[TEXT]

Alcohol Misuse and Alcoholic Liver Disease
It is estimated that 25% of the adult population regularly drink more than the recommended limits for alcohol (14 units/week in women, and now 14 units/week in men).
In general you need to consume >100 units/week for more than ten years to develop cirrhosis but there are many exceptions. Thus, we see young women who have developed cirrhosis more rapidly whilst consuming 50 units/week. There is wide genetic variability and only 20-25% of subjects who drink excessive alcohol develop liver disease.
However, alcohol misuse causes significantly increases mortality from cardiac disease, stroke, various cancers or pancreatic disease. Thus, alcohol misuse is associated with a much lower survival than normal, but mainly through other causes of death rather than liver disease per se.
As Clinical Lead for the Alcohol Care Team at the Royal Free London Foundation Trust, which now includes Barnet and Chase Farm Hospitals we see a lot of patients with alcohol misuse or alcohol related liver disease. We provide a caring non-judgemental environment for the care of our patients. People drink for many reasons such as anxiety, social, or because of past trauma. Some have established habits that are triggered by certain situations. Clearly to overcome addictive behaviour these issues have to be dealt with, and to this end we have also established a transpersonal integrative psychotherapeutic counselling service for our patients who would benefit from such treatments. I have good links with a number of psychotherapists who could offer counselling to overcome such barriers to recovery.
DVLA, driving and Screening for chronic alcohol misuse
The classic tests that doctors have used historically for screening for alcohol misuse namely the Gamma GT and MCV measurement are useless, being normal in 50% of subjects with alcohol used disorders. The DVLA have adopted measurement of carbohydrate deficient transferrin (CDT) in drivers who have lost their licence in the UK. CDT gives a time integrated index of alcohol consumption over the previous ten days or so, and has a specificity and sensitivity of 90% and 60%. In Germany they use measurement of urinary ethyl glucuronide/ethyl sulphate, which has a very high sensitivity (90%) and specificity (95%) and can detect alcohol consumption in the previous 72 hours. There are other tests such as fatty acid ethyl esters, hair ethyl glucuronide which I can discuss with you. If you have lost your licence and need to prove continued abstinence from alcohol there are a number of approaches that I employ, including remote monitoring by breathalyser as well as CDT and urinary ethyl glucuronide testing.

[/TEXT]
[RECORDS SHOWN]

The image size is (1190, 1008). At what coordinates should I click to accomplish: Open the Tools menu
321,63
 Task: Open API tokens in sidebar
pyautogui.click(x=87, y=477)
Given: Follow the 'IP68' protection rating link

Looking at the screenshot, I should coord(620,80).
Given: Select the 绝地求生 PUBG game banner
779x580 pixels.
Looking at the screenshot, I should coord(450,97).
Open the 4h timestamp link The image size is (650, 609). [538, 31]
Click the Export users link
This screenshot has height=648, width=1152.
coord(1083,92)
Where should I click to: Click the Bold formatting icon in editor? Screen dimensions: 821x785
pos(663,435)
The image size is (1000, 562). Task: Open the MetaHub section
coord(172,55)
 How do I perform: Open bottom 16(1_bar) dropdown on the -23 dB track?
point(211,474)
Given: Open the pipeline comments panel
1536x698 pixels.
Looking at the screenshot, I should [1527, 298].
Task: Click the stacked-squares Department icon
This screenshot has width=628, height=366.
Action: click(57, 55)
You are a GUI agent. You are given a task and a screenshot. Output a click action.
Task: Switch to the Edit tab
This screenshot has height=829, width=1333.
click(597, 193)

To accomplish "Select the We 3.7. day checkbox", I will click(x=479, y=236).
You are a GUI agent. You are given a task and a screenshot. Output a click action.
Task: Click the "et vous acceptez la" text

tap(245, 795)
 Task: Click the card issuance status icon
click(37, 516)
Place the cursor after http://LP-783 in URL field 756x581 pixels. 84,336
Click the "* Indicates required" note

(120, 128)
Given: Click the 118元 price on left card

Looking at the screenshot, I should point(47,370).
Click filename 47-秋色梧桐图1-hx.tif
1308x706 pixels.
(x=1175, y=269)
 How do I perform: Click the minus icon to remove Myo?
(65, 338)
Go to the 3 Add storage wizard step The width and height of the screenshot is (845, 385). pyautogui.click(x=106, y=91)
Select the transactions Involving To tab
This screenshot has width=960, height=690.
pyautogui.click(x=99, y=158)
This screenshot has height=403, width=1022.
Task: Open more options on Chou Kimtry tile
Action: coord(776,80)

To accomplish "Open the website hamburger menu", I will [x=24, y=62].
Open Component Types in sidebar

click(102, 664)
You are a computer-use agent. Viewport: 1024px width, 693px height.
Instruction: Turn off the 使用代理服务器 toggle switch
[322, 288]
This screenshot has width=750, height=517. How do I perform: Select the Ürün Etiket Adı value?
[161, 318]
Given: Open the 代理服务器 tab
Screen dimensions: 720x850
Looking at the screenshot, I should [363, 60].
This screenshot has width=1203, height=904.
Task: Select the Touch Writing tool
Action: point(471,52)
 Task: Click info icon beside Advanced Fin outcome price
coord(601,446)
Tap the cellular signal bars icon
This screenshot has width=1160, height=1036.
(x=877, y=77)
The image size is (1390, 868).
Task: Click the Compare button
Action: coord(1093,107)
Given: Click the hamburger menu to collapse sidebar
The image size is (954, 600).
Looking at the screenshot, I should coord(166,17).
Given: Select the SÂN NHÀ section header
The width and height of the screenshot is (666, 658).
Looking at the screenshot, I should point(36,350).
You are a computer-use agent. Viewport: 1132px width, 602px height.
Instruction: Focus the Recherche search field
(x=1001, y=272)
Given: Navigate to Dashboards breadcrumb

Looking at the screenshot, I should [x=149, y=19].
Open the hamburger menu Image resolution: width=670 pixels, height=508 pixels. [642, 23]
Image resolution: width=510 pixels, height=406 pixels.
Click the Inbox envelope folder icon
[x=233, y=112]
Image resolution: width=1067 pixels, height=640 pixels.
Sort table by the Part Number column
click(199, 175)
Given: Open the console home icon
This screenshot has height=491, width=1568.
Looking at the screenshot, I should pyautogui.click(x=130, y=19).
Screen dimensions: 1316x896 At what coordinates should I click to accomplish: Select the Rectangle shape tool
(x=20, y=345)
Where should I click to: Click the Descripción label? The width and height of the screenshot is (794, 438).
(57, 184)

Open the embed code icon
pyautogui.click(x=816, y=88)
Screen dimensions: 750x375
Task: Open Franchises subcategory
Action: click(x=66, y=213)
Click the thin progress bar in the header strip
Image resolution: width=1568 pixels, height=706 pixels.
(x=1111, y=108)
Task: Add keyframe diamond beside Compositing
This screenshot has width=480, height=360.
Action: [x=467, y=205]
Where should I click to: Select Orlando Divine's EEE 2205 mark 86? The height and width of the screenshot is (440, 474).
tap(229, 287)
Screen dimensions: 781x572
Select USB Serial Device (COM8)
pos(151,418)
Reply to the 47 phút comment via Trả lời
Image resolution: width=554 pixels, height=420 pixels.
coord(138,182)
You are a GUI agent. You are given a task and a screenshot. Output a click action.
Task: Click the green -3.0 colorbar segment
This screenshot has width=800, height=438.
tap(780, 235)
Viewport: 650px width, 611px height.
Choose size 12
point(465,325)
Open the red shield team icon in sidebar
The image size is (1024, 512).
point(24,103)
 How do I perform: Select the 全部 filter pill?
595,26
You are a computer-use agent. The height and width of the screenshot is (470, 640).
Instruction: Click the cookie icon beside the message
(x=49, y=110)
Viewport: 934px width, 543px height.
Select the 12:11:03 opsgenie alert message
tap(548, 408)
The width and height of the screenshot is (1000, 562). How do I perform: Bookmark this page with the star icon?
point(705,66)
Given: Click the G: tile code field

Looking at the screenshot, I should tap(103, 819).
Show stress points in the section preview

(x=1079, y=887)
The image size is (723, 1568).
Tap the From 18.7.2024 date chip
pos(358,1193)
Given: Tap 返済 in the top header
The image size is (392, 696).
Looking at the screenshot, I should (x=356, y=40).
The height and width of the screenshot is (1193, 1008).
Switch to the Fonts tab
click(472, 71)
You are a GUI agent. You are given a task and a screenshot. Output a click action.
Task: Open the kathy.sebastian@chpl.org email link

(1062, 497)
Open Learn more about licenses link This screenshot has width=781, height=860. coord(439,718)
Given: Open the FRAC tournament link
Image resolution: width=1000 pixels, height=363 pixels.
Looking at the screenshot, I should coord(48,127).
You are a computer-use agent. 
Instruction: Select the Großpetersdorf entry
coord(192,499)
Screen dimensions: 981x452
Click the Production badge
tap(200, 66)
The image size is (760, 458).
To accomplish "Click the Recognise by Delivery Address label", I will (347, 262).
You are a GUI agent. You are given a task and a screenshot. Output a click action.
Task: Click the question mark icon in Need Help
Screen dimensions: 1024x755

[/RECORDS SHOWN]

## WORK TASK 1
Write out the portion of the alcohol misuse text between "In general you" and "disease per se.", inclusive.
## WORK TASK 2
According to the sentence in the alcohol misuse text that begins "However, alcohol misuse causes", from which conditions does alcohol misuse increase mortality? List them all.
The material comes from a source separate from the alcohol misuse text.

## TASK SOLUTION 1
In general you need to consume >100 units/week for more than ten years to develop cirrhosis but there are many exceptions. Thus, we see young women who have developed cirrhosis more rapidly whilst consuming 50 units/week. There is wide genetic variability and only 20-25% of subjects who drink excessive alcohol develop liver disease.
However, alcohol misuse causes significantly increases mortality from cardiac disease, stroke, various cancers or pancreatic disease. Thus, alcohol misuse is associated with a much lower survival than normal, but mainly through other causes of death rather than liver disease per se.

## TASK SOLUTION 2
Cardiac disease, stroke, various cancers, pancreatic disease